Por lo demás, la Sala considera necesario precisar que si el Ministerio del Interior considera que los censos presentados por los diferentes resguardos indígenas contiene “inconsistencias” y, por lo tanto, que debe revisarlos, tiene la obligación legal de adelantar el trámite necesario de forma diligente e inmediata o, en su defecto, no permitir que se cargue a los miembros de las poblaciones indígenas, los efectos negativos que aquella demora implica para la garantía y respecto de sus derechos fundamentales.

En la referida sentencia de tutela (T-703 del 2008), también se mencionó tal situación, en los siguientes términos:

“Por esta razón, en la presente decisión se instará a la Dirección Nacional de Etnias del Ministerio del Interior y de Justicia, para que adopte procedimientos tendientes a la actualización periódica del censo de las comunidades y resguardos indígenas ubicados dentro del territorio nacional, teniendo en cuenta los censos que guarda cada una de estas comunidades, reconociendo las competencias de las autoridades indígenas de cada comunidad y respetando el principio de autonomía de los pueblos indígenas. Igualmente, se solicitará a la Defensoría del Pueblo que evalúe la situación actual del censo de comunidades y resguardos indígenas, así como la magnitud de sus fallas, para que presente un informe público al respecto. Las anteriores medidas deberán cumplirse en el término de seis meses”.

3.5. En suma, se concluye que la decisión adoptada por la Universidad del Valle, consistente en denegarle al demandante la participación por uno de los cupos dispuestos para la población indígena, vulnera los derechos fundamentales de este, toda vez que se desconoció su condición étnica, al imponerle una carga probatoria desproporcionada frente a la demostración de su condición de indígena.

4. Por lo anterior, la Sala confirmará la providencia impugnada, bajo el entendido que se debe exhortar a la Universidad del Valle para que, en el futuro, se abstenga de incurrir en conductas como la que generó esta acción.

En mérito de lo expuesto, la Sección Cuarta de la Sala de lo Contencioso Administrativo del Consejo de Estado, administrando justicia en nombre de la República y por autoridad de la ley,

FALLA:

1. CONFÍRMASE la providencia impugnada, por lo razonado en la parte motiva de la presente providencia.

2. NOTIFÍQUESE la presente decisión a los interesados, por telegrama o por cualquier otro medio expedito.

3. ENVÍESE a la Corte Constitucional para su eventual revisión.

Cópiese, notifíquese y cúmplase.

Esta sentencia se estudió y aprobó en sesión celebrada en la fecha».

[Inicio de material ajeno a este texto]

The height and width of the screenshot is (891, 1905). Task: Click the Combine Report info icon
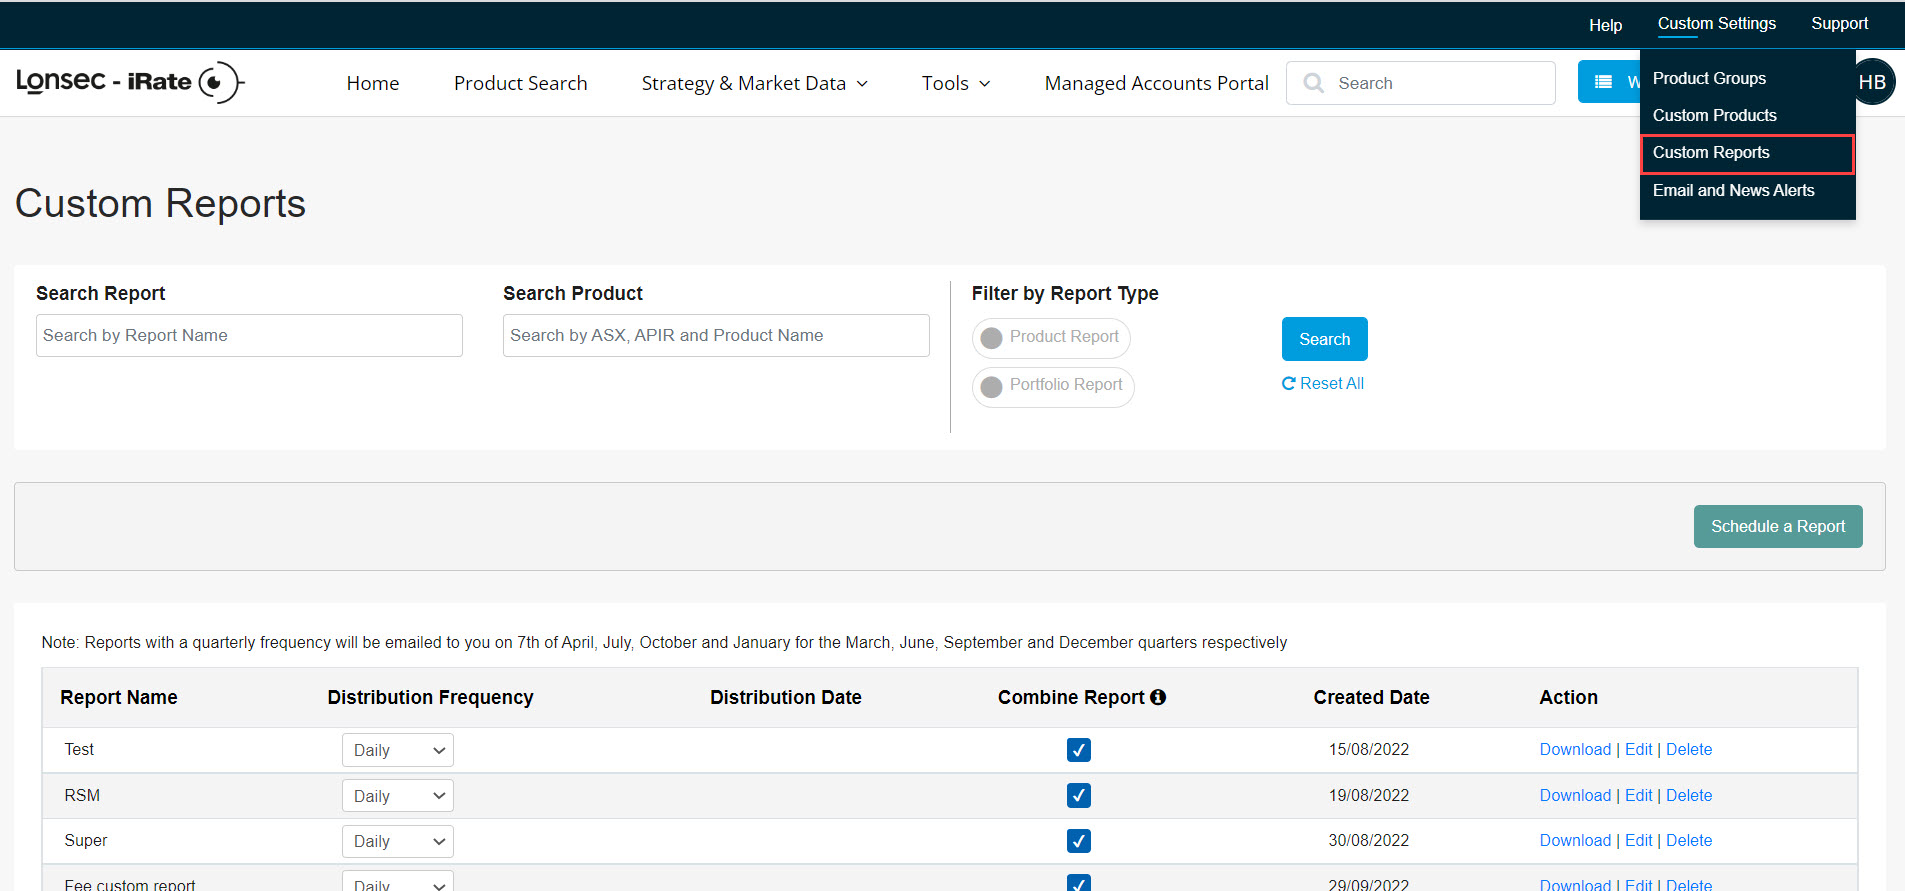pyautogui.click(x=1158, y=697)
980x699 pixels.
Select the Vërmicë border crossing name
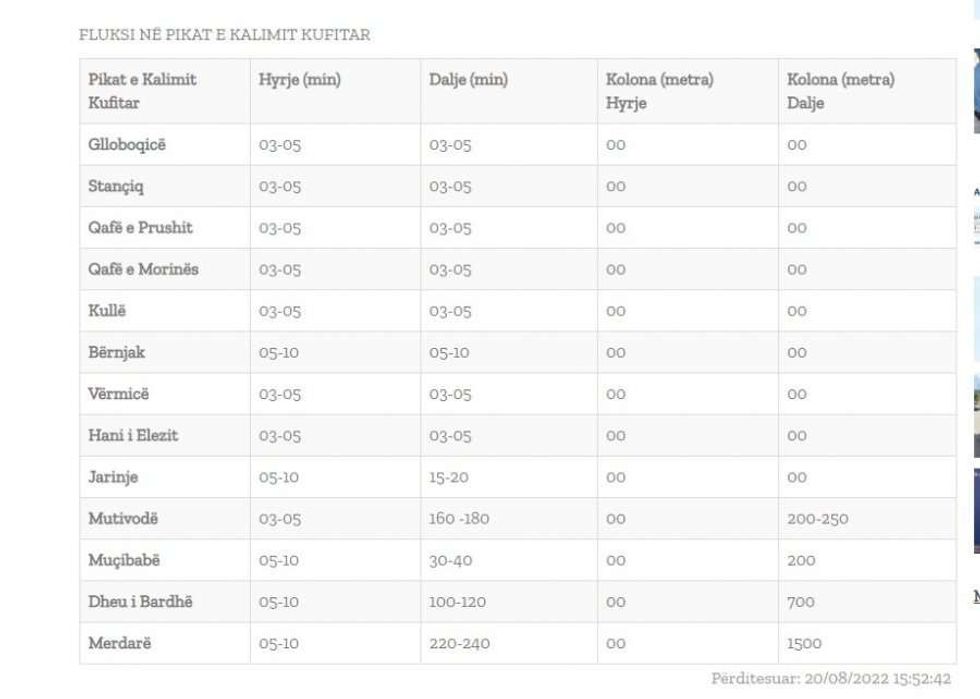118,394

(2) Corte Constitucional T-068 del 14 de febrero de 2012, M.P. Jorge Ignacio Pretelt Chaljub.

(3) Artículo 25 de la Declaración Universal de los Derechos Humanos; artículo 13 de Protocolo adicional a la Convención americana sobre derechos humanos en materia de derechos económicos, sociales y culturales “Protocolo de San Salvador”; y el artículo 13 del Pacto internacional de derechos económicos, sociales y culturales.

(4) Cfr. Ibídem. Nota 2.

(5) Ibídem. Nota 2.

(6) Corte Constitucional. Ver, entre otras, las sentencias T-447 de 1997 (M.P. Eduardo Cifuentes Muñoz) y T-110 del 2010 (M.P. María victoria Calle).

(7) Corte Constitucional, Sentencia T-110 de 2010, M.P. María Victoria Calle Correa.

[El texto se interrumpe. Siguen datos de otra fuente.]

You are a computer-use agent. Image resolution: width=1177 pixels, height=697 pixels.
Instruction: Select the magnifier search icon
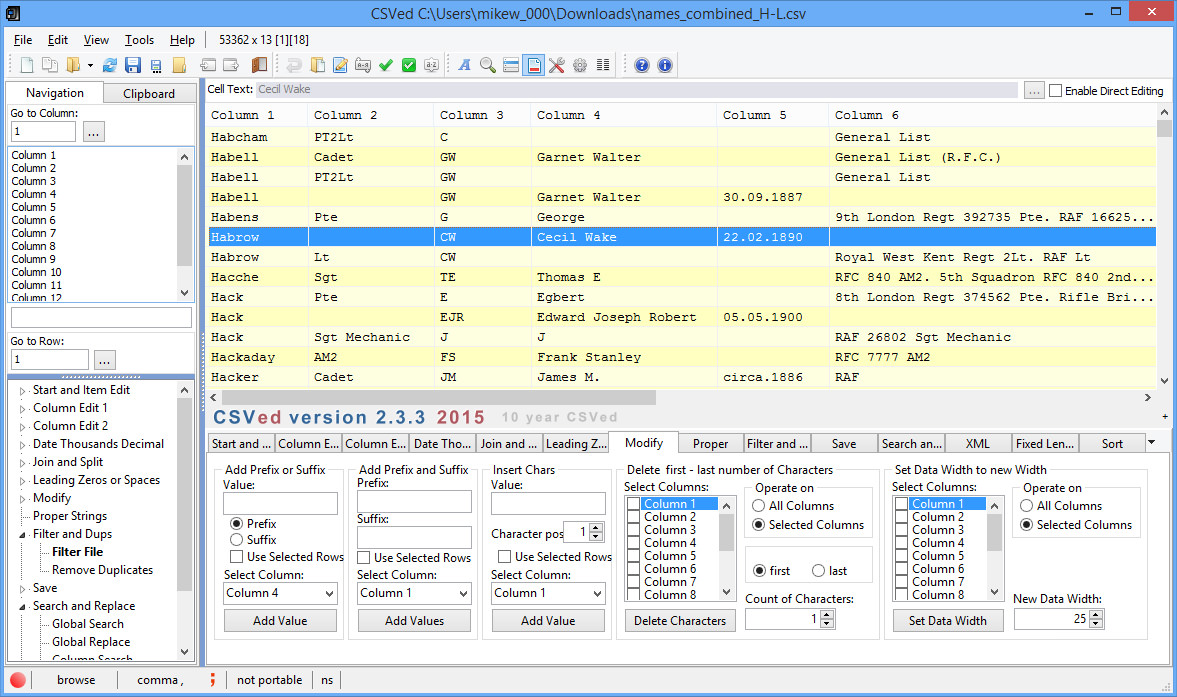[x=486, y=64]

(8) Se trata de un caso en el que se pretendía imponer un sistema especial de ingreso para la población afro descendiente al programa David Medical School.

(9) Corte Suprema de Justicia de los Estados Unidos. Caso Regents of the University of California vs. Bakke. 438 US 265, 98 S.Ct. 2733, 57 L.Ed.2d 750 (1978). Se puede consultar en el siguiente link: http://www.princeton.edu/aci/cases-pdf/aci3.bakke.pdf.

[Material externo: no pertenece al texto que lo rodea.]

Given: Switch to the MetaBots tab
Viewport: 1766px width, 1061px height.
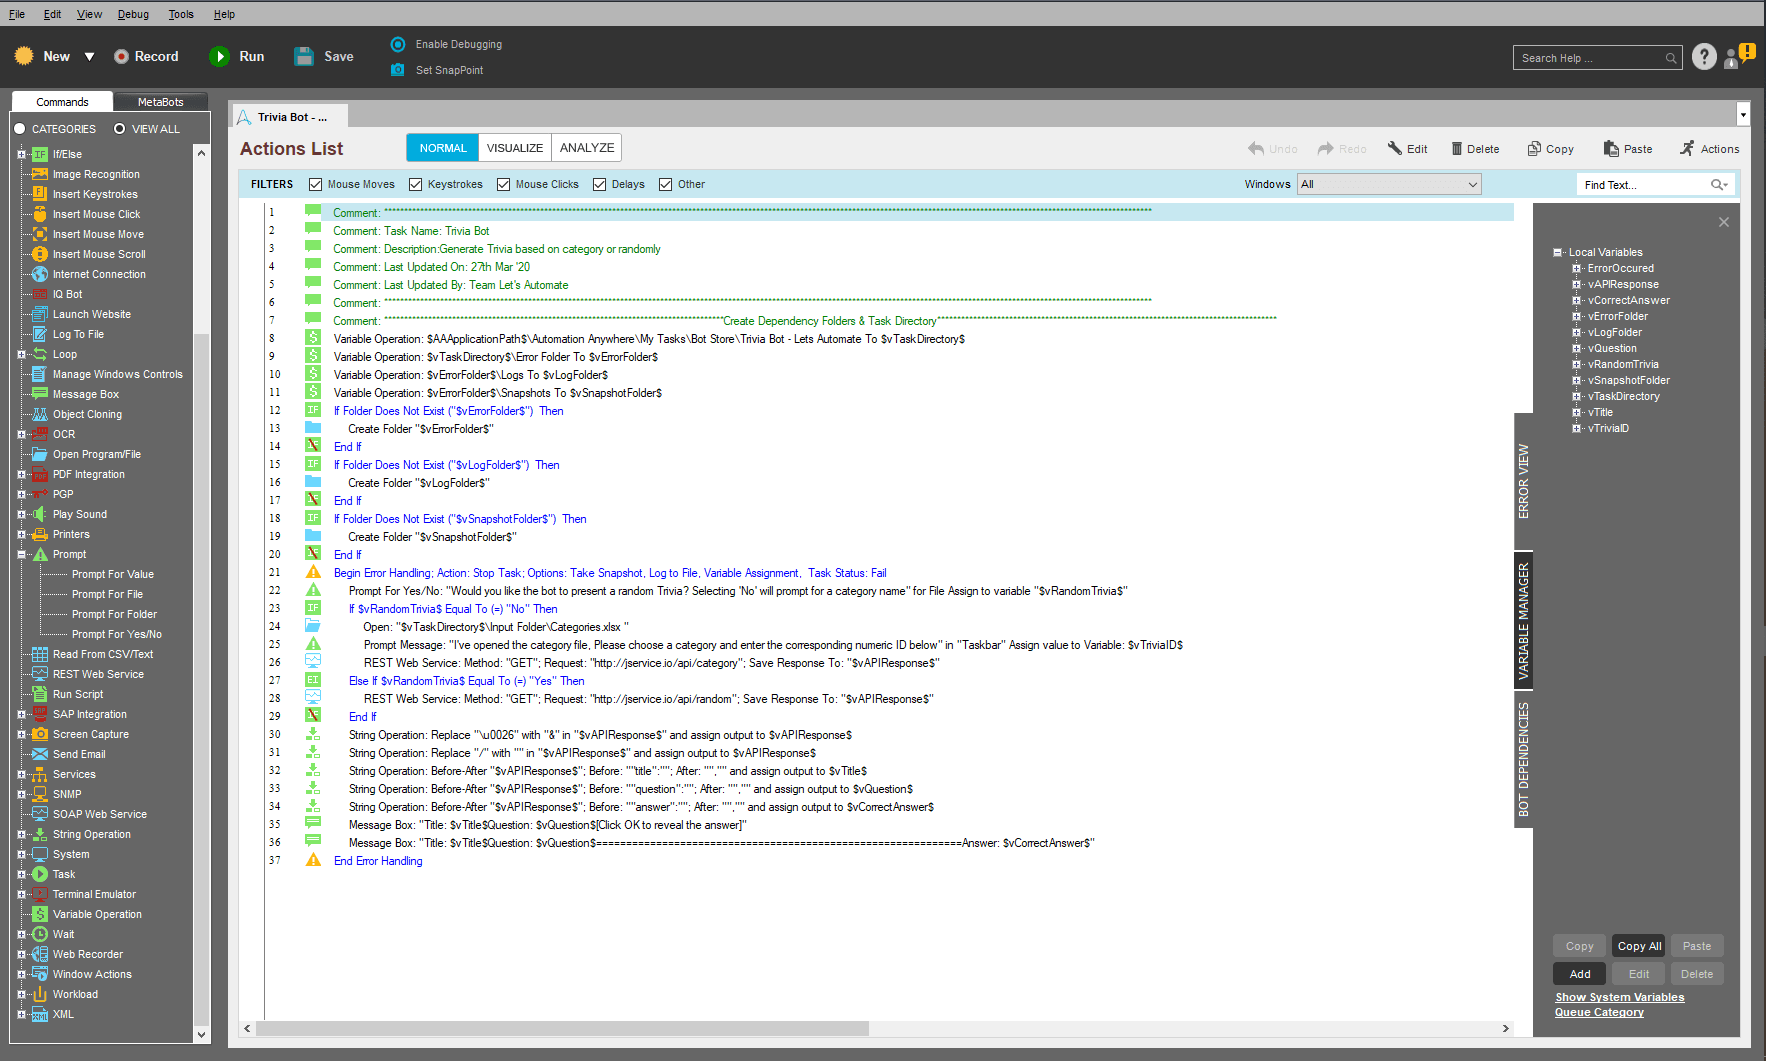Looking at the screenshot, I should [x=160, y=102].
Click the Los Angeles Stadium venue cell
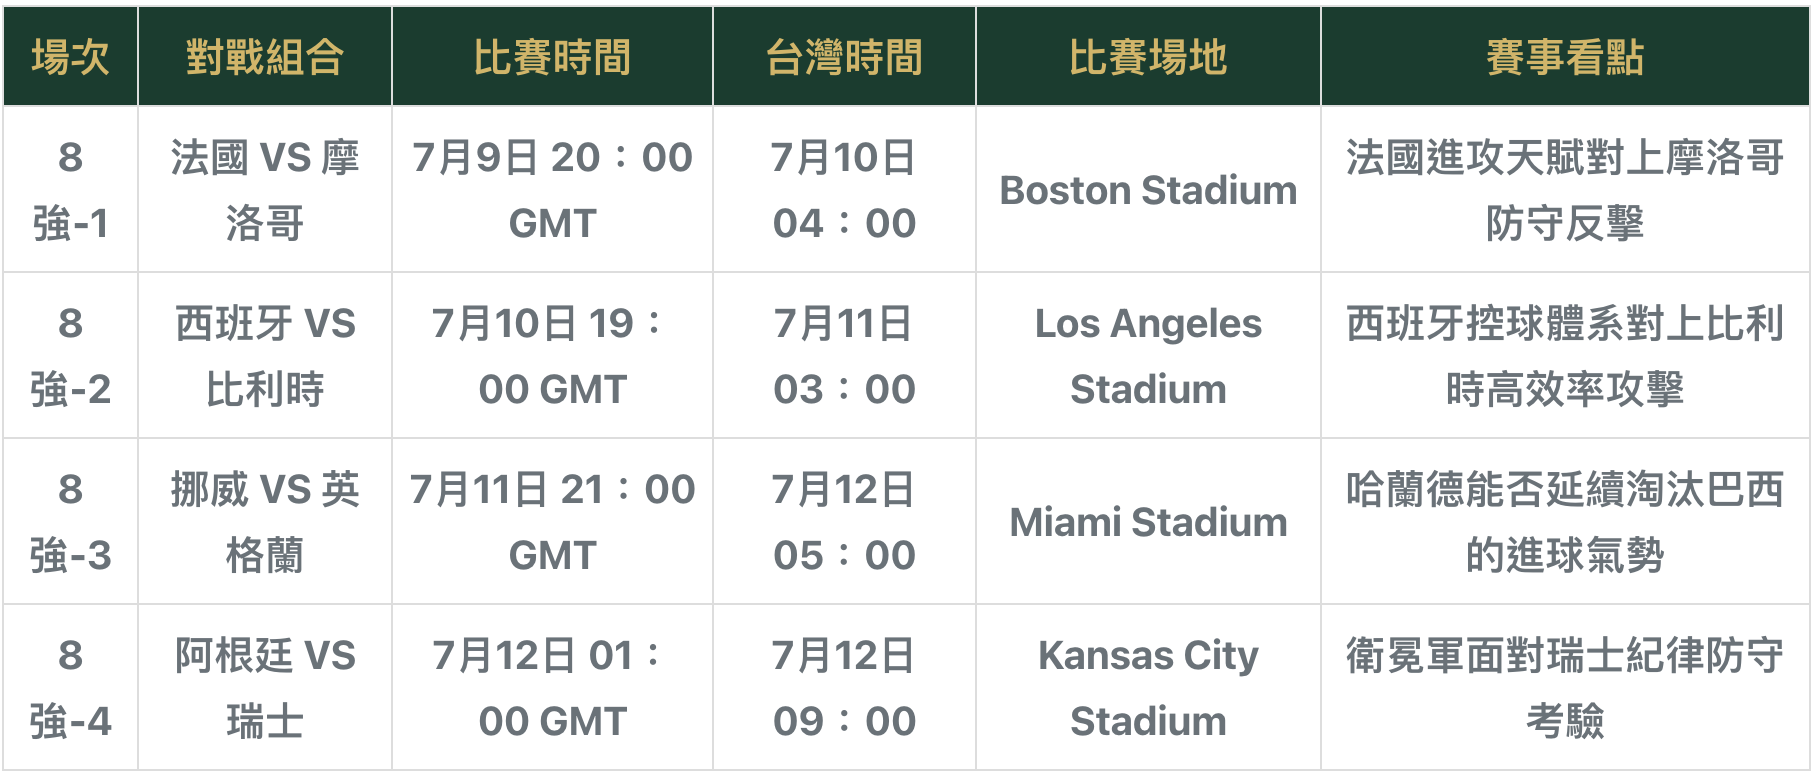Image resolution: width=1820 pixels, height=780 pixels. (x=1148, y=355)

(10) Cfr. El texto original es: Hence, the purpose of helping certain groups whom the faculty of the Davis Medical School perceived as victims of “societal discrimination” does not justify a classification that imposes disadvantages upon persons (...) who bear no responsibility for whatever harm the beneficiaries of the special admissions program are thought to have suffered.

(11) por medio de la cual se actualiza el reglamento de inscripción y admisión a los programas académicos de pregrado que ofrece la Universidad del Valle.